+++ Provided information +++

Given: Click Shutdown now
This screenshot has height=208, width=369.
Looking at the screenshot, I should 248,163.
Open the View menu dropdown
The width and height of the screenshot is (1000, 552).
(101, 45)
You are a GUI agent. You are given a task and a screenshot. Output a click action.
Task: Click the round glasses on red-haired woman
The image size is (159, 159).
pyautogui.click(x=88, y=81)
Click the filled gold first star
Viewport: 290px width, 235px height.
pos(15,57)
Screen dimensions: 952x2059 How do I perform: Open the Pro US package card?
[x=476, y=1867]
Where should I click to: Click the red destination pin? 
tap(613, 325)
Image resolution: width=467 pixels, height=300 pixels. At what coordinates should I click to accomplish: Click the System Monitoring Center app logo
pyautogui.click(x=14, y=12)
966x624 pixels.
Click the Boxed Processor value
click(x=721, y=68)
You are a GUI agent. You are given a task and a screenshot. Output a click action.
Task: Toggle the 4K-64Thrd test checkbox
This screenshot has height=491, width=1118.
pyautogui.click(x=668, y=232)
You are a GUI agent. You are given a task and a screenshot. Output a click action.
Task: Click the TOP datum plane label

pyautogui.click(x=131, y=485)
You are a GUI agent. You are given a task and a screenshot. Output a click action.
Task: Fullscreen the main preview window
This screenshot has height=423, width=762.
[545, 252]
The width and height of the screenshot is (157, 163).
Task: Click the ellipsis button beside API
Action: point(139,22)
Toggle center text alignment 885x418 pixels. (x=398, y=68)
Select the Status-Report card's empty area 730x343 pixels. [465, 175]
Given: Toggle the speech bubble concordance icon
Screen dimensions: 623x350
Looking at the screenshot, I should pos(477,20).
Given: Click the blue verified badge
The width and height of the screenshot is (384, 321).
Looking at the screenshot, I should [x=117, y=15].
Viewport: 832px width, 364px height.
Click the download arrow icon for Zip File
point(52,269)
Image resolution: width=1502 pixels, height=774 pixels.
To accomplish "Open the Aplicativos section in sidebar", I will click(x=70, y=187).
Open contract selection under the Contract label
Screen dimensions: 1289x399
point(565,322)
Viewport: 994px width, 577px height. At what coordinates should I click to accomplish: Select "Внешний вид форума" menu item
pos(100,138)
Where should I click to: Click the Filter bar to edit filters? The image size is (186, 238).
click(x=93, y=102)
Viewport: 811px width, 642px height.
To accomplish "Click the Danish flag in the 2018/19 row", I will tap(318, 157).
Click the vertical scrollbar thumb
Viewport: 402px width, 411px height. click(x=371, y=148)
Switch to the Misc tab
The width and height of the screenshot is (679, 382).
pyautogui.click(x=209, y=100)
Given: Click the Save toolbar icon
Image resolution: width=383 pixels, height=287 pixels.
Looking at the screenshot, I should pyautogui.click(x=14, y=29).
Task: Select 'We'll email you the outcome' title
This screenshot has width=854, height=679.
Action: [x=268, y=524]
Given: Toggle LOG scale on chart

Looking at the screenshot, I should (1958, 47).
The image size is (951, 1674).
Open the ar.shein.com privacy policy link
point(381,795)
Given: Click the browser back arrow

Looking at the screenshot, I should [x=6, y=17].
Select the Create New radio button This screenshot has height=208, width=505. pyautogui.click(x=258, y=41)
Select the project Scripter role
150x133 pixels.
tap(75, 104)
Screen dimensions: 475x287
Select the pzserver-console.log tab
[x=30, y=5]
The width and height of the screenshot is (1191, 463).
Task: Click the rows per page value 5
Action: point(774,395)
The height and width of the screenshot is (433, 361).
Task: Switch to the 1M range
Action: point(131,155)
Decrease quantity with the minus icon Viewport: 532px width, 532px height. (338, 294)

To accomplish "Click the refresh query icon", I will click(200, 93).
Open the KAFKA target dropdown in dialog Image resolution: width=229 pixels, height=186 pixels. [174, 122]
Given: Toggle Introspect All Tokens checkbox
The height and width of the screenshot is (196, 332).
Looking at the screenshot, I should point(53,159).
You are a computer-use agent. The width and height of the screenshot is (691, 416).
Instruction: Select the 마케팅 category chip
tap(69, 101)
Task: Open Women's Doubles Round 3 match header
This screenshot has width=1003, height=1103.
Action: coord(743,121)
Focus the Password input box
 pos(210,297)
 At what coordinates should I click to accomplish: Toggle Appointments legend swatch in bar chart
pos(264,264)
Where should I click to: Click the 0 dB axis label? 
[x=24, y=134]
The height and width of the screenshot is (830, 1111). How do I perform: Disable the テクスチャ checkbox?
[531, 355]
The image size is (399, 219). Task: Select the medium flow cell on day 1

+++

● The problem
Which lines of the records contain the word "will"? Copy each of them.

● Expected answer
To accomplish "Open the Aplicativos section in sidebar", I will click(x=70, y=187).
To accomplish "Click the Danish flag in the 2018/19 row", I will tap(318, 157).
To accomplish "Click the refresh query icon", I will click(200, 93).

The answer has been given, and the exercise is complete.